Bitcoin dropped below the critical $66,000 support level for a second consecutive session, sliding to an intraday low of $65,312 as selling pressure intensified across the market.
The decline has heightened fears of a broader correction towards the $60,000 psychological floor, with Standard Chartered warning the cryptocurrency could fall as low as $50,000 before stabilising.
The bank’s analysts have revised their year-end 2026 price target down to $100,000 from $150,000, marking their second downgrade in three months as institutional sentiment shifts decisively bearish.

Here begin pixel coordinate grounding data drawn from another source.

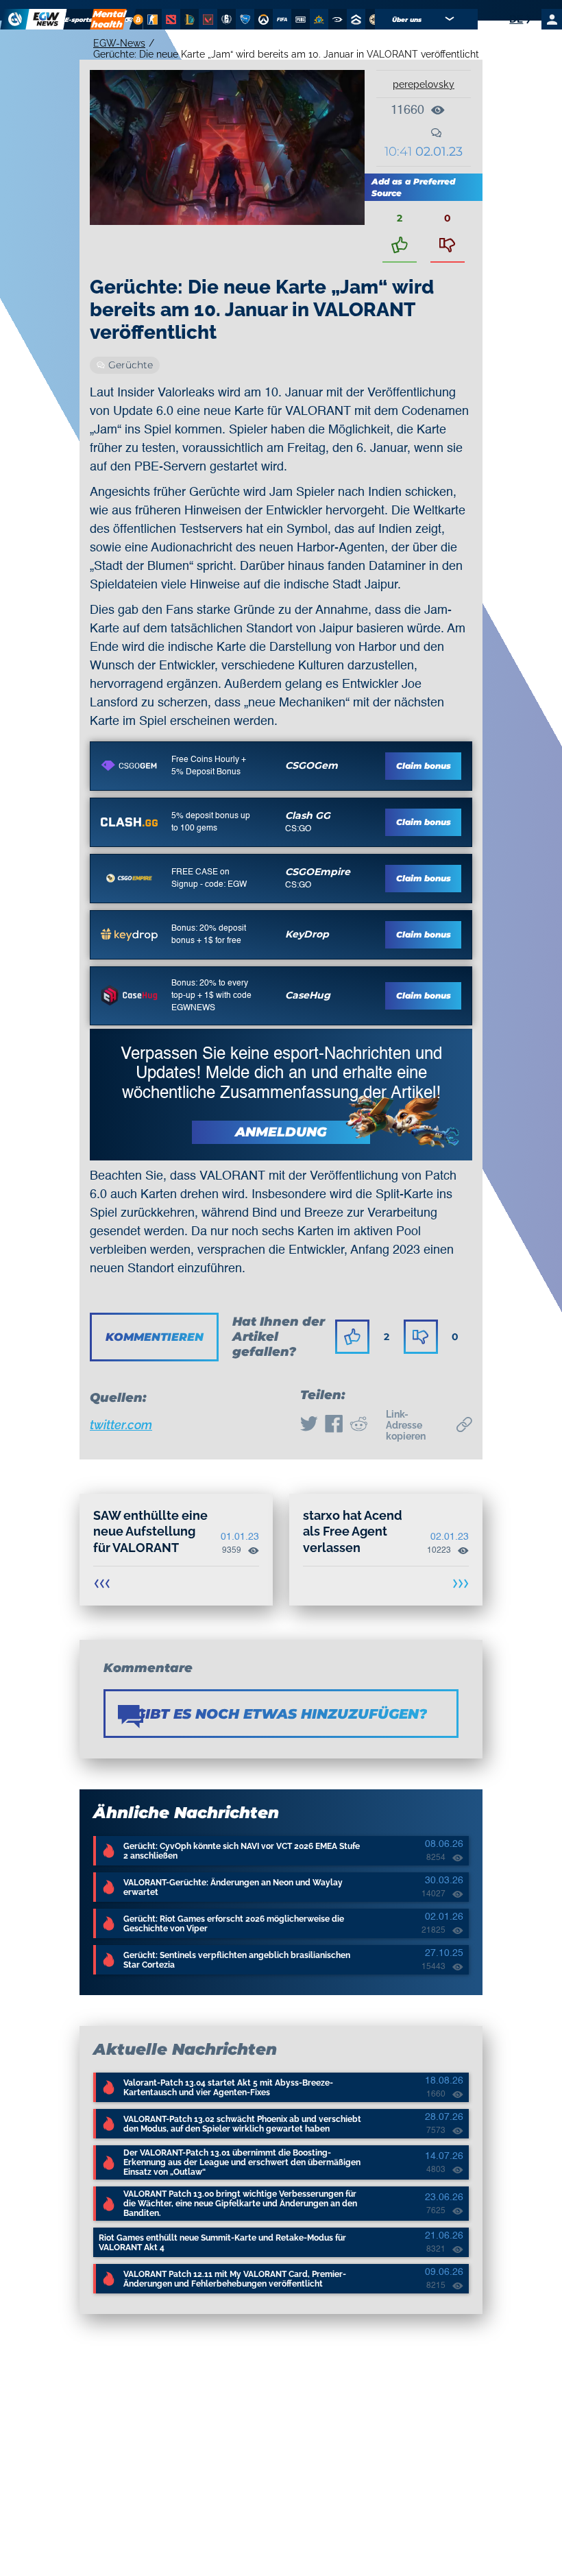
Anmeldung (281, 1132)
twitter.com (121, 1425)
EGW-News (119, 43)
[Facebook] (334, 1425)
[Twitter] (309, 1425)
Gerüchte (130, 365)
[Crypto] (136, 19)
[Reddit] (358, 1425)
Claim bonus (423, 766)
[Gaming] (129, 19)
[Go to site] (129, 766)
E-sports (78, 19)
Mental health (108, 19)
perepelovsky (423, 84)
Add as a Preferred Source (413, 187)
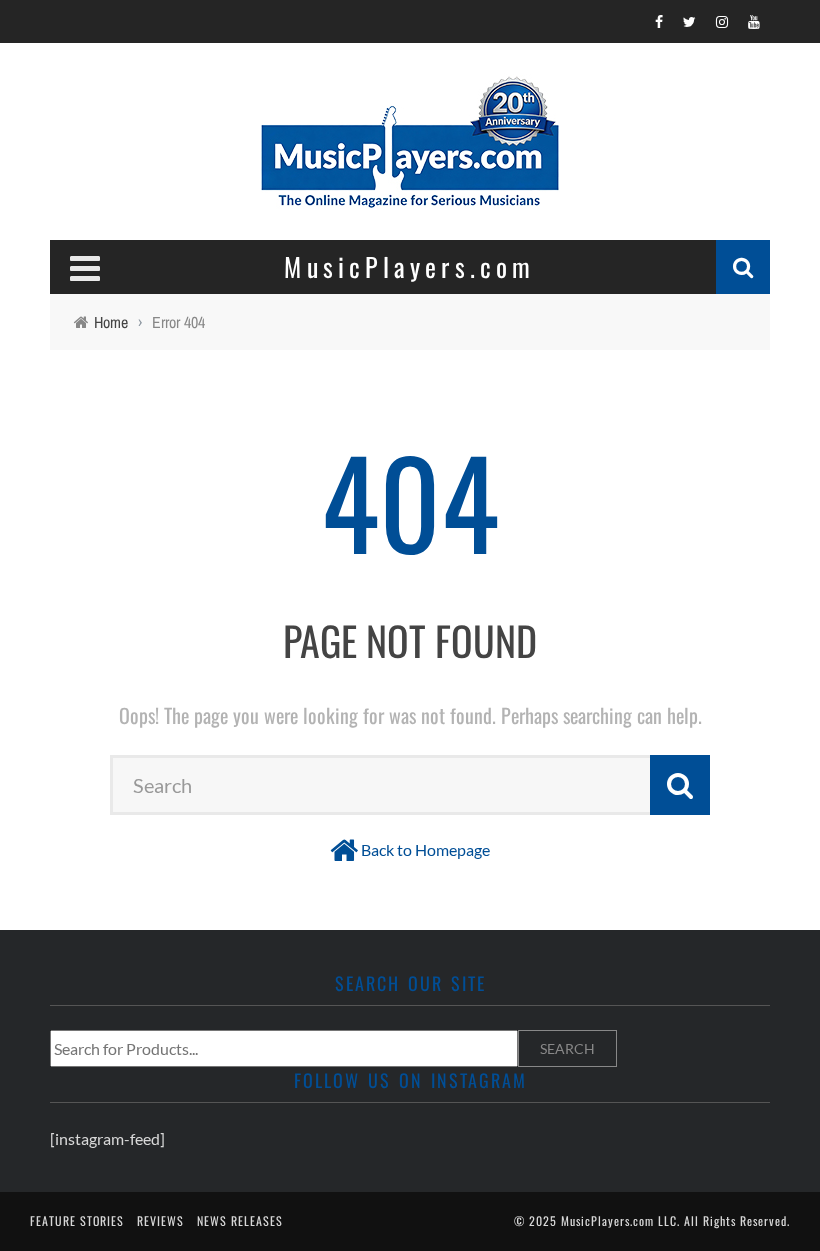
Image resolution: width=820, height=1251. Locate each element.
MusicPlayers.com (607, 1220)
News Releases (240, 1220)
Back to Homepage (425, 849)
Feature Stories (77, 1220)
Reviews (160, 1220)
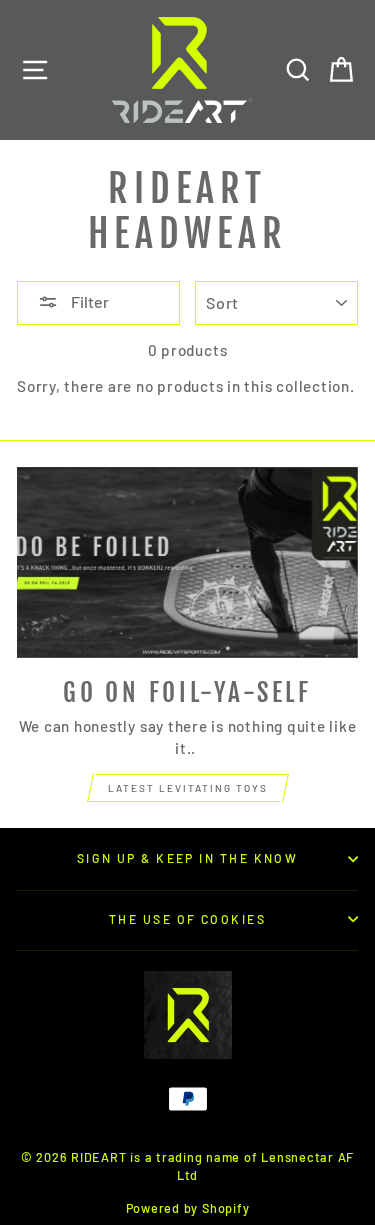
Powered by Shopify (188, 1208)
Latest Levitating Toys (188, 788)
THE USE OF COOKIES (187, 919)
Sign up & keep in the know (188, 858)
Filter (88, 301)
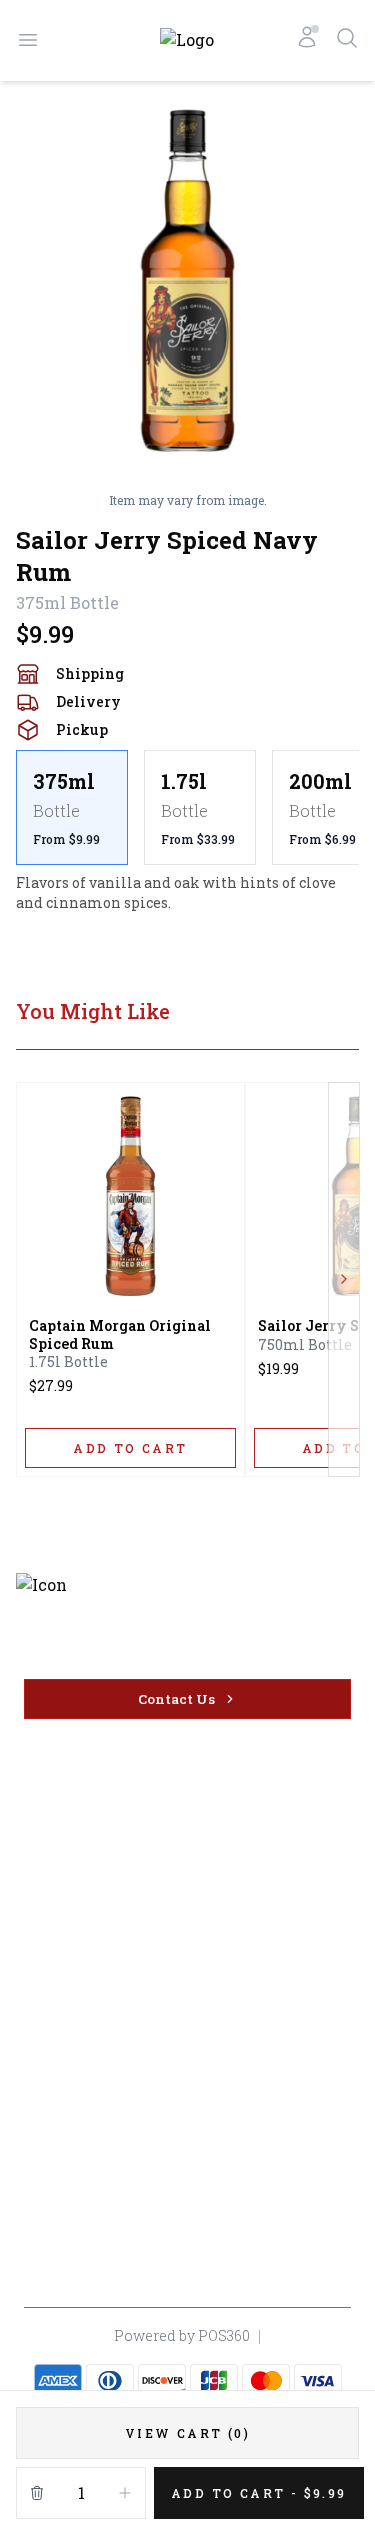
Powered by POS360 (182, 2335)
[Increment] (125, 2493)
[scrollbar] (187, 807)
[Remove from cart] (37, 2493)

The latest move comes after bitcoin has shed roughly 7% since February 9, fuelling speculation that the market may be entering a renewed crypto winter phase.
Pressure was compounded by $276.3 million in net outflows from US spot bitcoin exchange-traded funds and on-chain data showing a Satoshi-era whale transferring around 12,500 BTC to exchanges, signalling potential liquidation.
Despite the weakness, exchange outflows have also spiked, suggesting some large holders are moving coins into long-term cold storage, while Binance confirmed it completed a $1 billion bitcoin conversion for its Secure Asset Fund for Users.
Market sentiment remains fragile, with the Fear and Greed Index registering an extreme fear reading of six as some analysts now warn that a deeper retracement towards $40,000, levels last seen in early 2024, cannot be ruled out.
At the time of reporting, Bitcoin price was $66,255.14.